** Task directions **
Once you find the line below that has "This screenshot has width=1233, height=693.", output it and every line after it exactly, stopping after the line that has "Image resolution: width=685", with no pictures.

** Exercise material **
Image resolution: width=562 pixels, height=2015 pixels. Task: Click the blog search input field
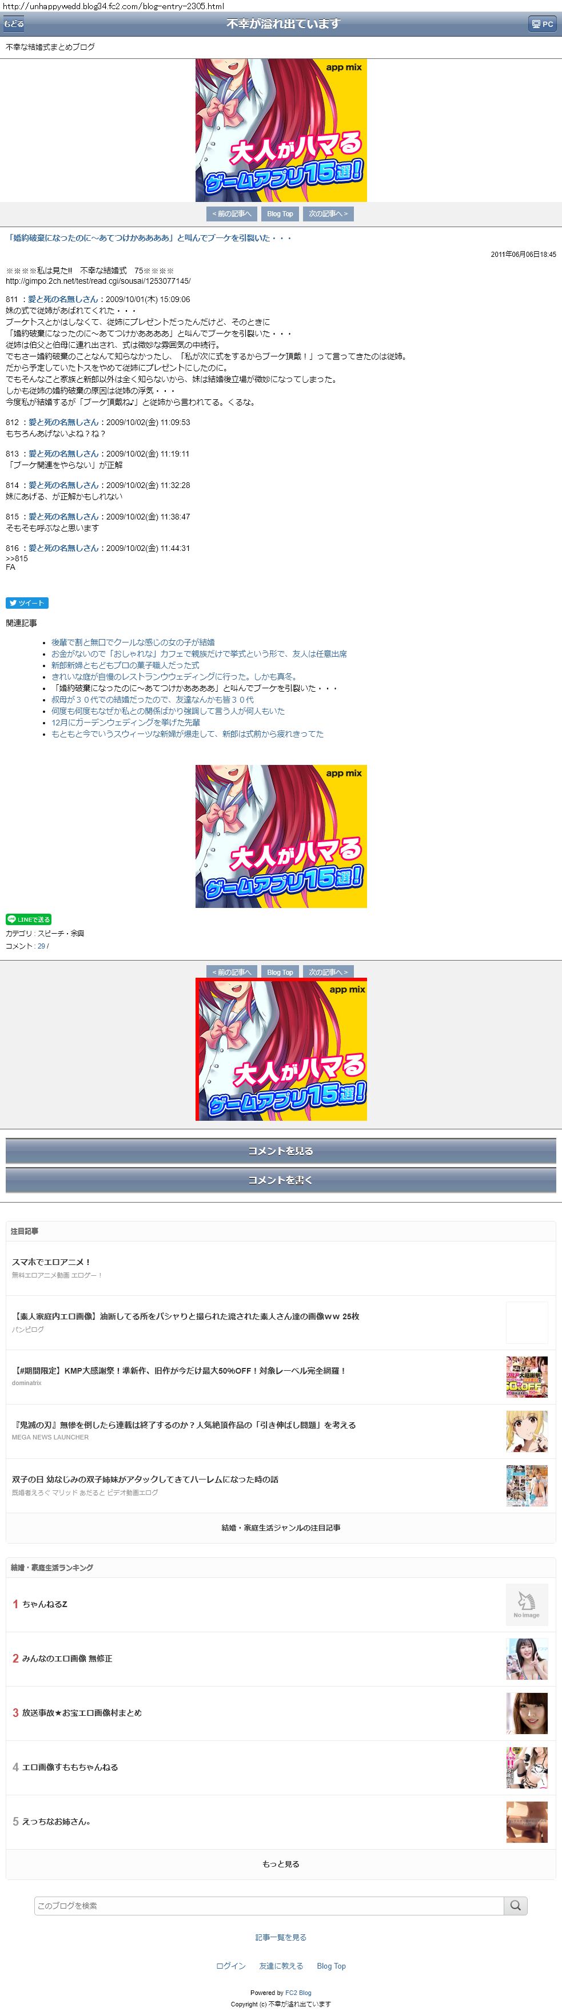[x=269, y=1905]
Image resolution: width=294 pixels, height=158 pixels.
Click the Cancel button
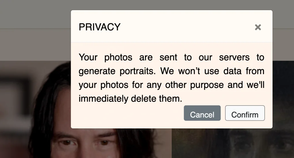[x=202, y=113]
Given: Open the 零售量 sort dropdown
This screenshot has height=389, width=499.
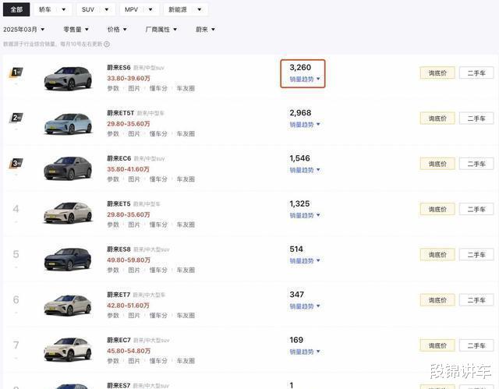Looking at the screenshot, I should pyautogui.click(x=76, y=30).
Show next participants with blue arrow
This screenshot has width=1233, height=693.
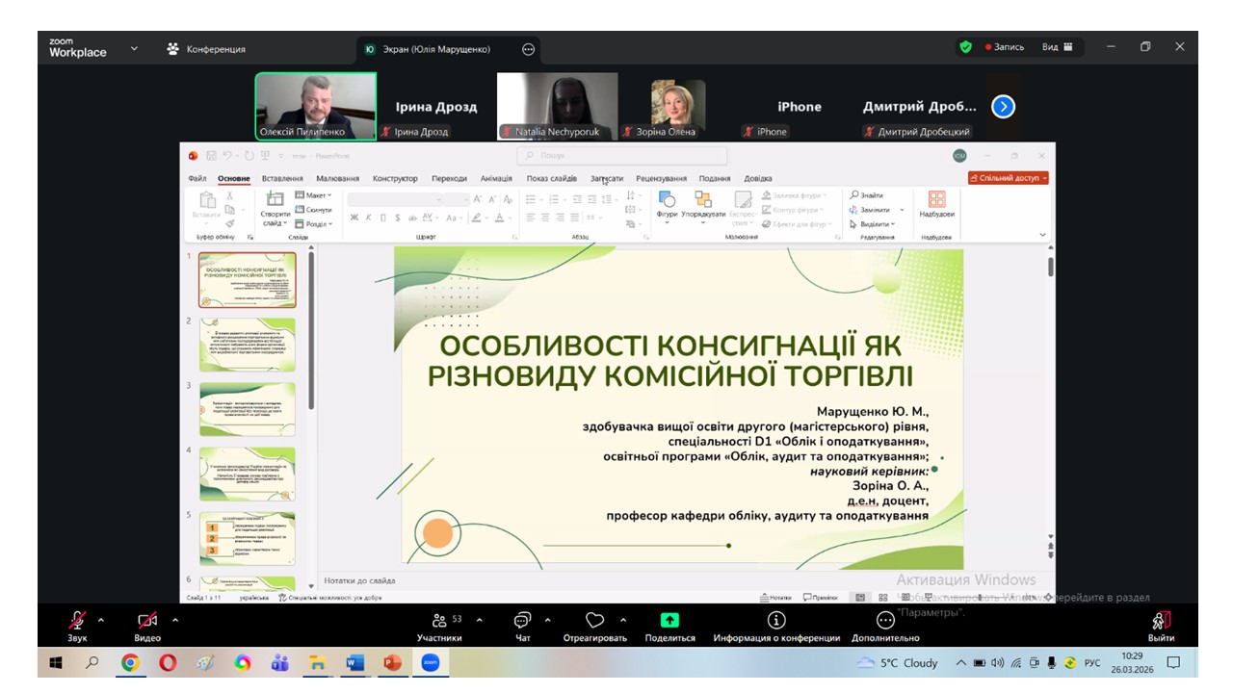coord(1003,107)
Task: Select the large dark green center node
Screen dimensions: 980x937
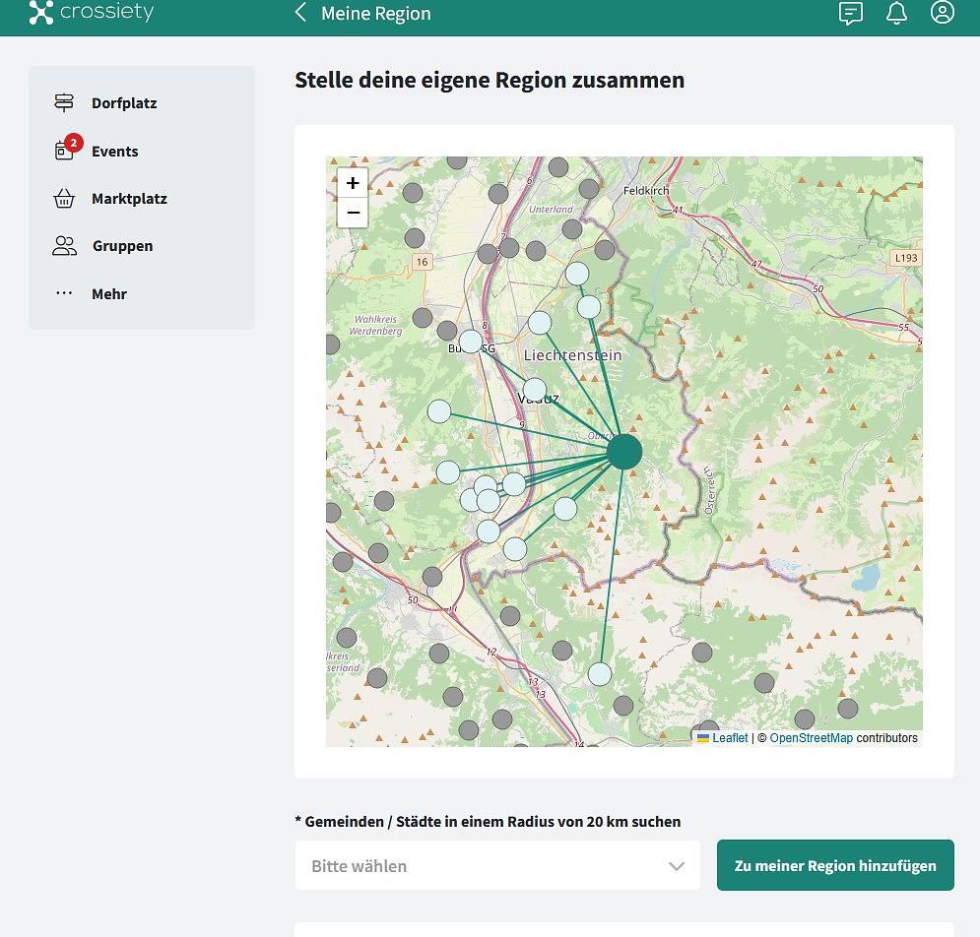Action: (624, 452)
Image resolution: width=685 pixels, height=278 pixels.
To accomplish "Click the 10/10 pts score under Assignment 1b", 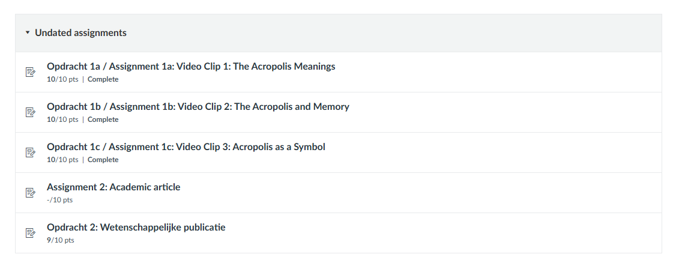I will pos(62,119).
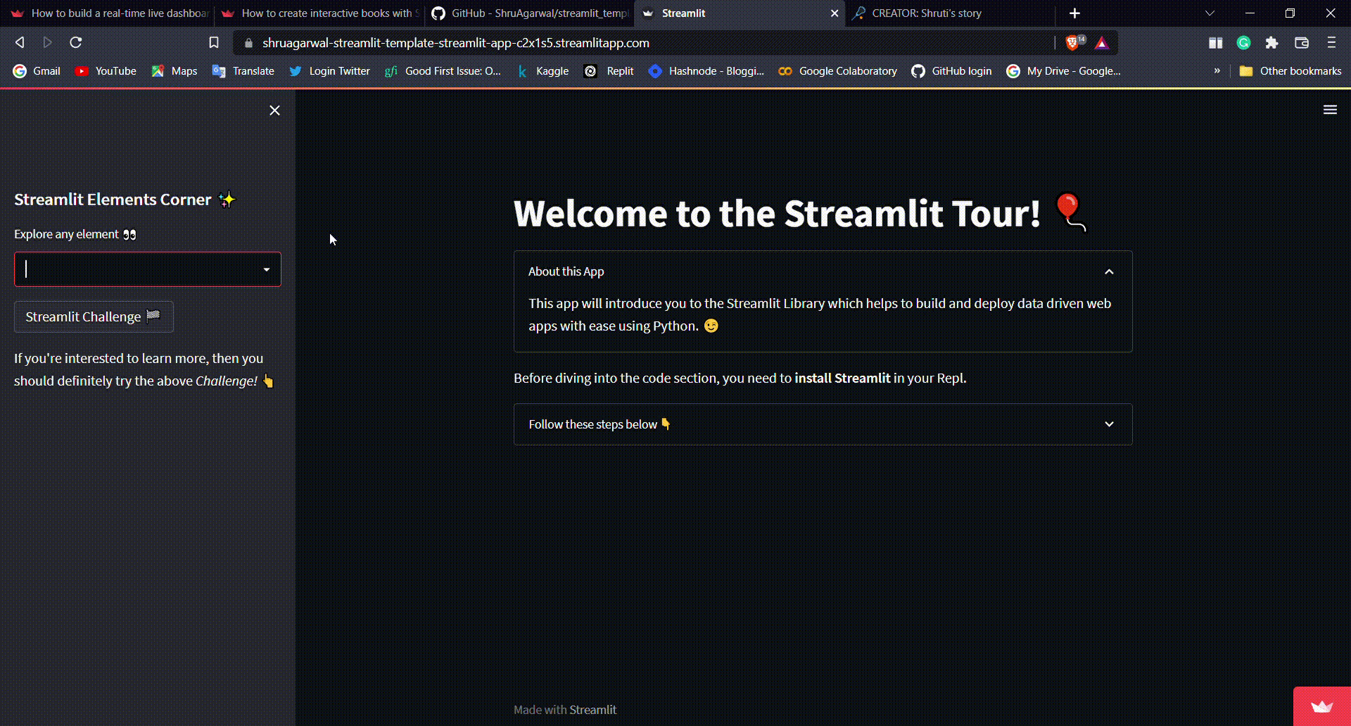This screenshot has width=1351, height=726.
Task: Close the Streamlit sidebar with the X icon
Action: [274, 110]
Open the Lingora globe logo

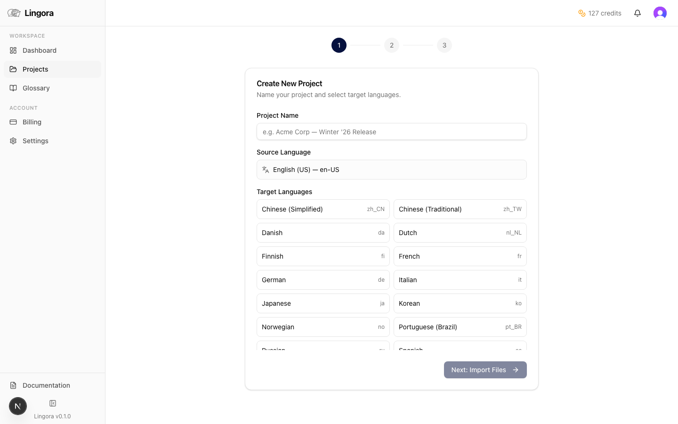[14, 13]
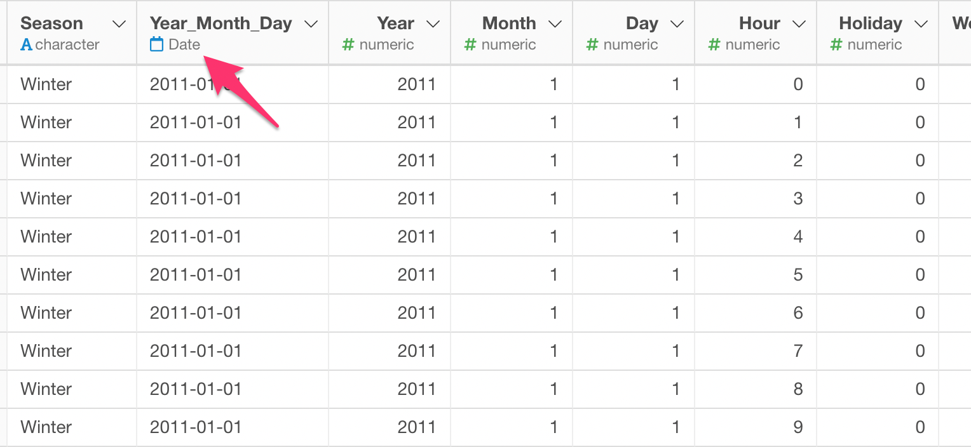This screenshot has width=971, height=447.
Task: Click the last row's 2011-01-01 date cell
Action: [233, 427]
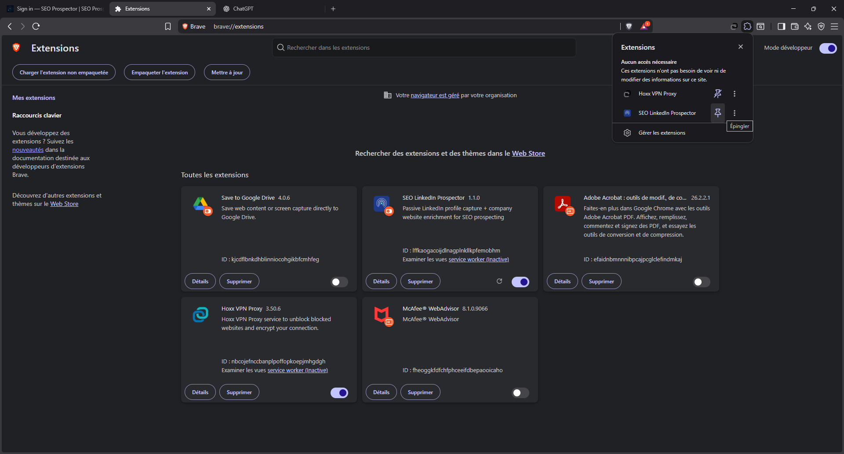Unpin Hoxx VPN Proxy from the toolbar
The height and width of the screenshot is (454, 844).
tap(717, 94)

** Written answer **
This screenshot has width=1233, height=693.
coord(1003,107)
Task: Select the large dark green center node
Screen dimensions: 980x937
Action: (624, 452)
Image resolution: width=685 pixels, height=278 pixels.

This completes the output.